The modern revival of wearing of mitres by Church of England bishops signals in powerful terms the opposite, that they are a group set apart. The bishop who ordained me believed that mitres were vital, because their flame-shaped outline symbolised the bishop as the dispenser of the Holy Spirit at confirmations and ordinations, something the liturgy actually contradicts: at no point does the bishop pronounce 'I ordain you', since the language is all about what God (and not the bishop) is doing and of course it is God who bestows the Spirit.

Some years ago, Edward Dowler wrote in the Church Times about the symbolic importance of the vesture of ministers in response to comments by Pete Broadbent, the Bishop of Willesden. Dowler makes the observation:

Distinctive clothing for the clergy, or indeed anyone else, is never just decoration, dependent on a particular individual's or community's aesthetic taste. Like the clothing of our parent religion from which it is in part derived, the distinctive clothing that the Church has handed down to her ministers comes freighted with theological significance.

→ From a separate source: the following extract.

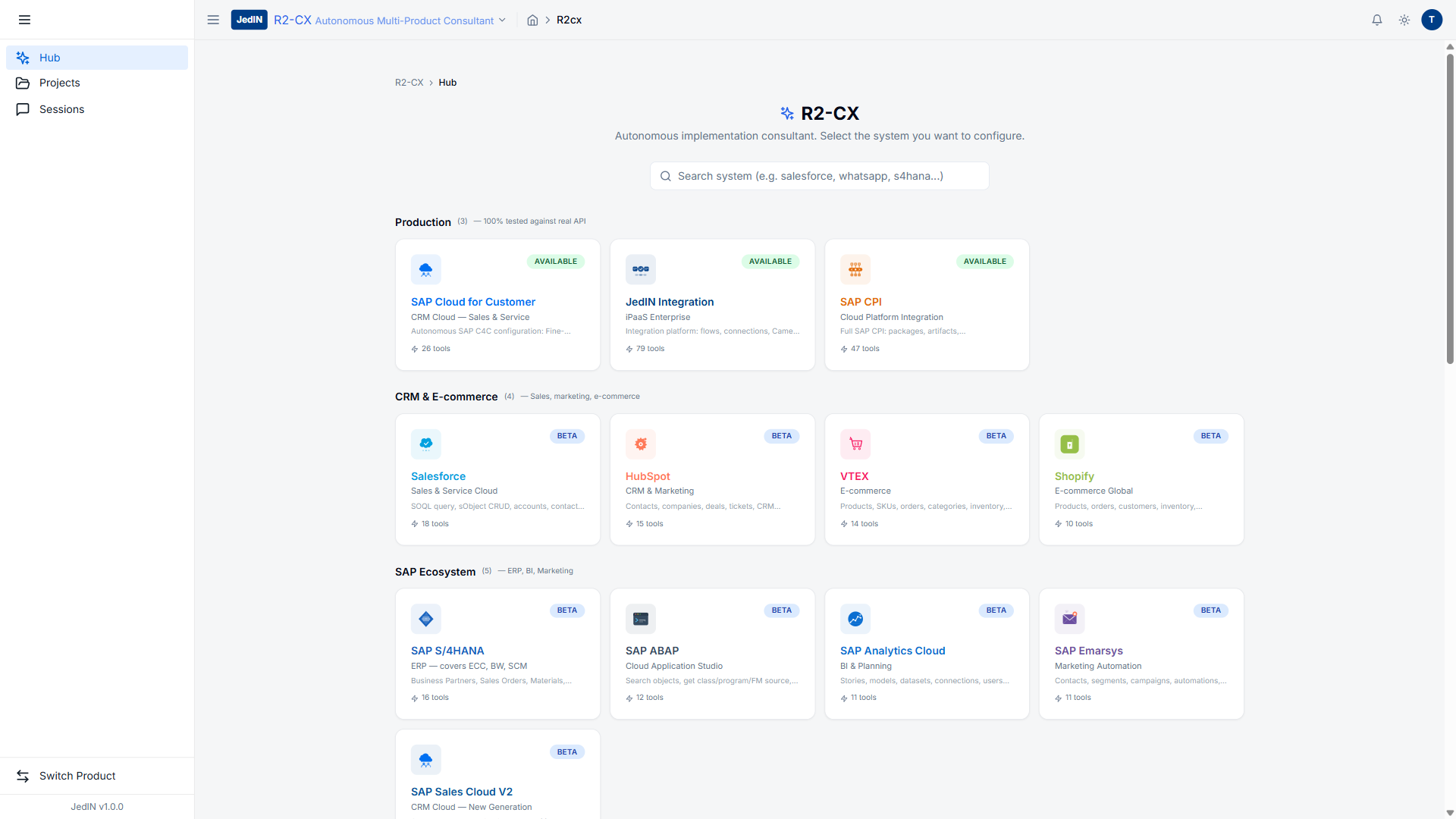Collapse the left hamburger menu
This screenshot has height=819, width=1456.
pos(24,20)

In this he is absolutely right--but his defence of current practice ignores the historical discontinuity in practice with previous centuries, and fails to ask whether the symbolism currently communicated is the right symbolism. The more power we recognise in vesture, the more important it is that we wear the right things for the right reasons. Mitres do not just sit uncomfortably on the heads of our bishops; they sit awkwardly with the Church of England's reformed catholic understanding of ministry, rooted as it is in the patterns of the New rather than the Old Testament. The symbolism of the high priest belongs either to Jesus alone, or to the whole people of God; we no longer have the sacerdotal priestly caste that existed in the Old Testament.

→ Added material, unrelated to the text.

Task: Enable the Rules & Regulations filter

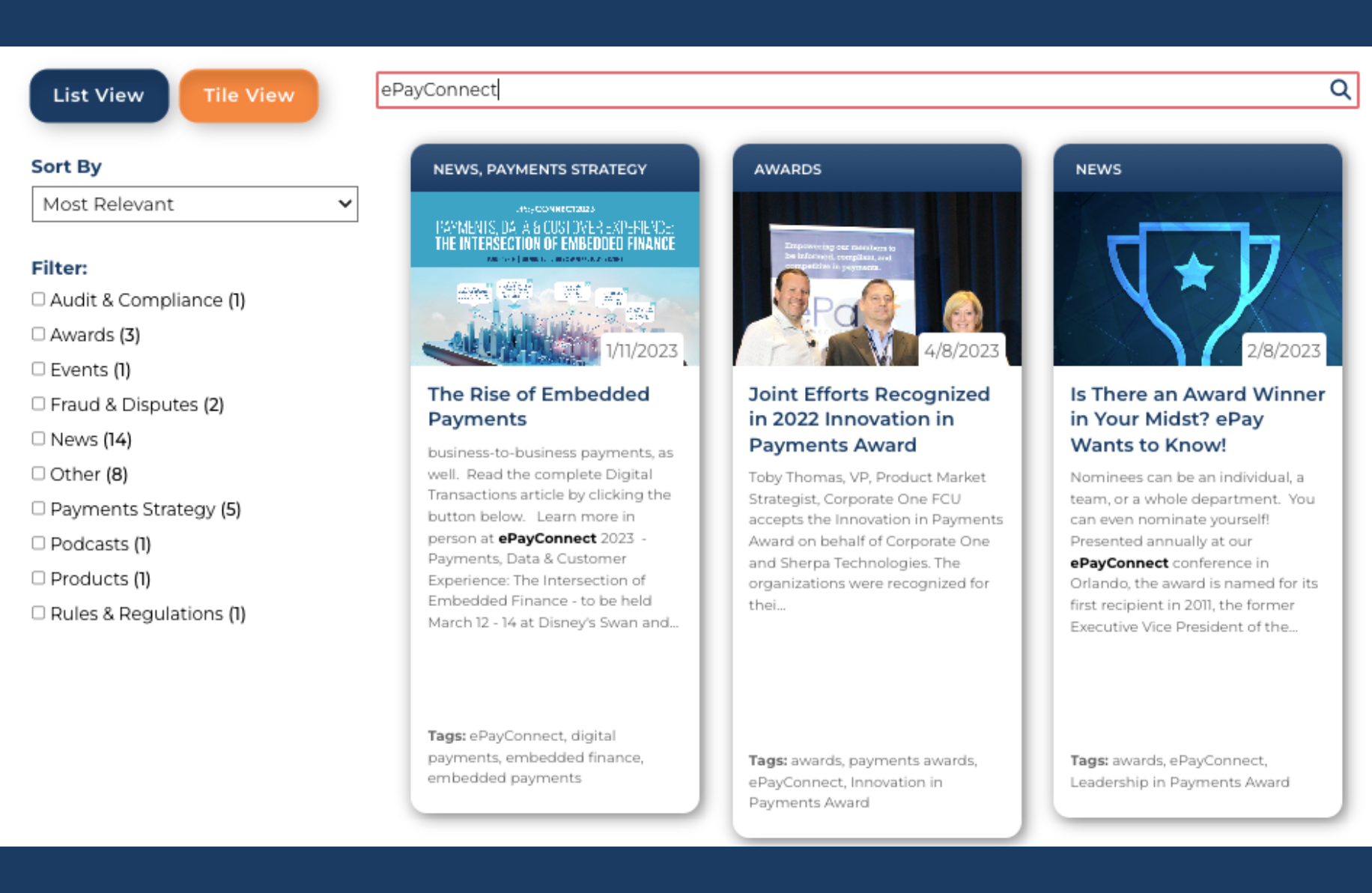Action: pos(38,612)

There is one final and serious objection to the wearing of mitres. I noted how important these things can be in our visual media age--and we need to reflect on what such clear visual signals communicate. To most, and I would suggest especially the young, the sight of bishops in mitres puts them in another world. It is world of the past, a world of nostalgia, a world of deference--and mostly a world which is quite disconnected from present experience and values. It confirms for many the impression of a church irrelevant to modern questions, contained in its own bubble of self reference. (It might be worth also noting that the Christian church in this country is not in decline overall; whilst the historic denominations are declining, the 'new' churches are growing, and attracting young people--and their leaders mostly appear to feel no need to wear distinctive clothing.)

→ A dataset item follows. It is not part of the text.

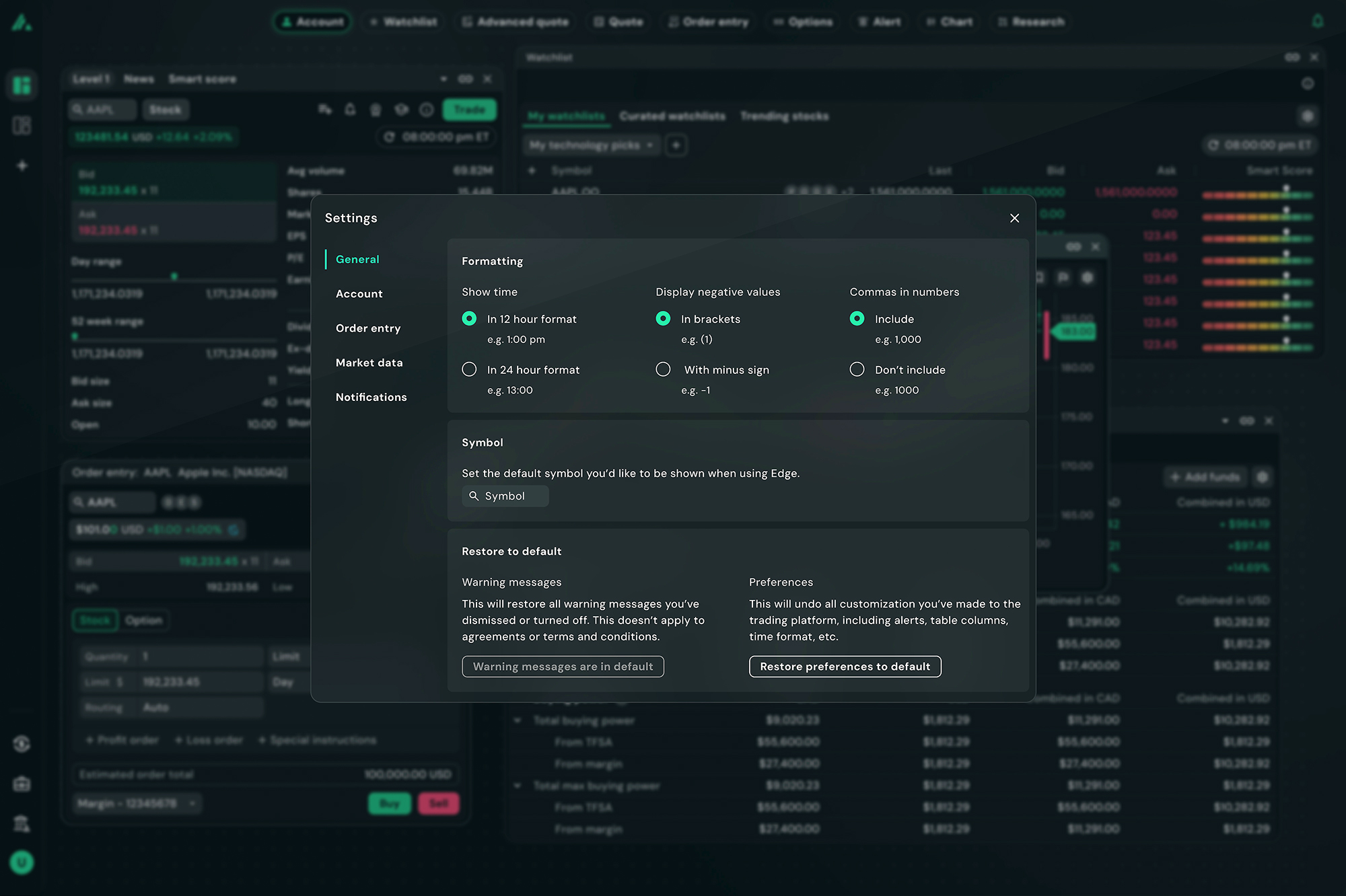The image size is (1346, 896).
Task: Expand the My technology picks watchlist dropdown
Action: click(x=590, y=145)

And in its hierarchical understanding of authority, it is a culture of which contemporary society is becoming less and less tolerant, possibly for good reason. In her damning report on the handling of the evidence relating to Peter Ball's abuse of children, Dame Moira Gibb highlights the problems in the culture of the Church:

We were struck during this review by a manifest culture of deference both to authority figures in the Church, particularly bishops, and to individuals with distinctive religious reputations--or both. This deference had two negative consequences. Firstly, it discouraged people from "speaking truth to power." Then, on the few occasions where people did speak out and were rebuffed by a bishop--the summit of the hierarchy--there was nowhere else to go.

Nothing symbolises the 'culture of deference' like the wearing of mitres. It is time for them to go.